As often as possible, I avoid getting into discussions about Bob Dylan and his body of work. There are a few people who have taken the time to listen and can hold an intelligent conversation but usually the subject either results in one more bad impersonation that is not even vaguely funny or in the implication that the man cannot carry a tune. A very frustrating situation.

Dylan was the closing act at Woodstock 1995. Since he avoided the first Woodstock on purpose, since it had been calculated to draw him out of hiding, give him an ‘A’ for irony on that one. Not having cash to attend and not being the type to go to such overblown extravaganzas, news came to me of a co-worker who had gone. He was a nice enough guy but it was his misfortune to be born with a cleft palate. Resultingly, his voice was a high-pitch and his words often broke at syllables.

At the printer during the week after the show, I asked him how it was and about Dylan, in particular.

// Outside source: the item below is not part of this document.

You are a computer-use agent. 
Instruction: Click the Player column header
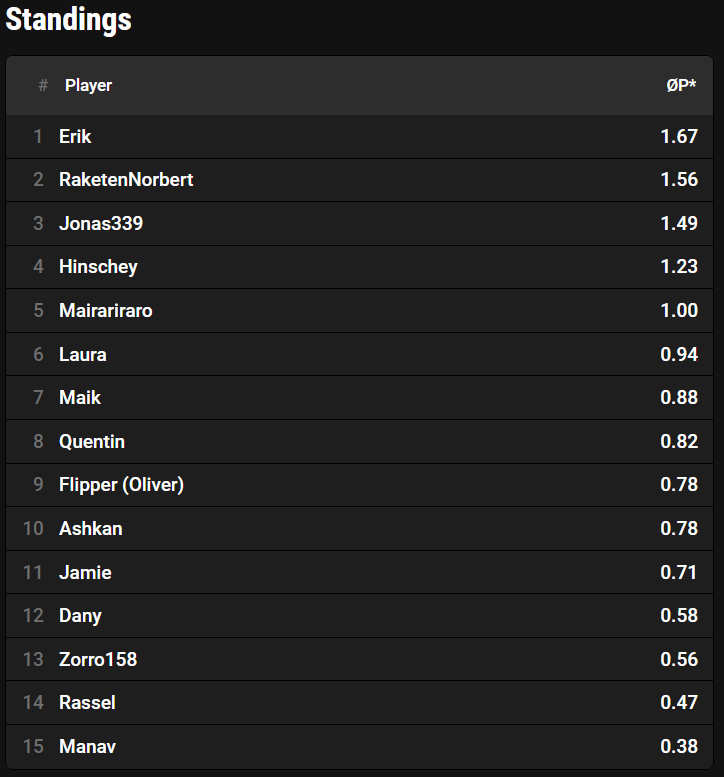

A recording of Jokerman from the festival had been circulating and sounded fine…a solid version of a favorite tune.

“So what about Bob Dylan,” I queried, while tugging at a sheet of paper that had mis-fed, “How was he, man?”

“Awww…Bah Dealwan…,” he frowned, showing me thumbs down, “He sth-ucked!”

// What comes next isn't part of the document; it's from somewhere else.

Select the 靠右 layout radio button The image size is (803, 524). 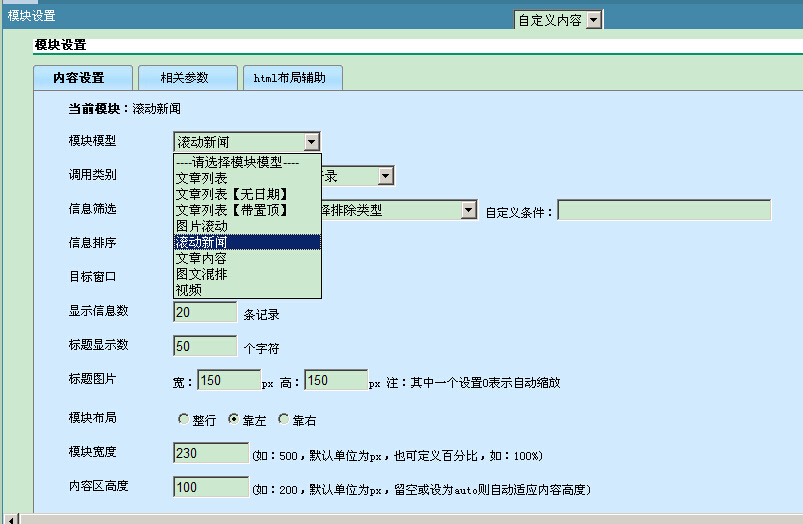click(283, 420)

“ He sucked? Come on, man,” I countered, “I heard him on the radio! What was wrong with him?” We had drank enough together that contention was allowed.

He looked at me, shaking his head, and sputtered, “Whe, nI couldunn unnastand na wo-irds!!” His voice rose, like he was dealing with an idiot.

There seemed to be no reply to that logic, framed in that voice, yet it is just a common aggravation that people who enjoy the whole Dylan catalogue endure. Everybody jokes about the voice. Some people will give him credit for being a great lyricist, while qualifying the statement with an off-comment regarding the voice.

What seems to be most widely ignored is his magical proficiency as a guitar player and his place in culture as a Romantic figure. Not being a musician and, so, not qualified to write about the technical process of the guitar, I look at who BD surrounds himself with and is caught hanging out with. Keith Richards, Johnny Cash, Ron Wood, the late Jerry Garcia, George Harrison, Roy Orbison, Tom Petty, Eric Clapton – guitar heroes, all.

Romance and references to love, lost love, impossible love and wrong love all waft through the lyrics throughout his songs from 1962 to his most recent release Together Through Life. So much love, so many relationships, so many hopes dissolved; they present a daunting task when trying to string them all on one common thread of theme. As we have just seen the release of the Widmark Demos on Columbia Records, let us concentrate on his earlier songs, the blood of which he laid on the tracks from 1962-1964.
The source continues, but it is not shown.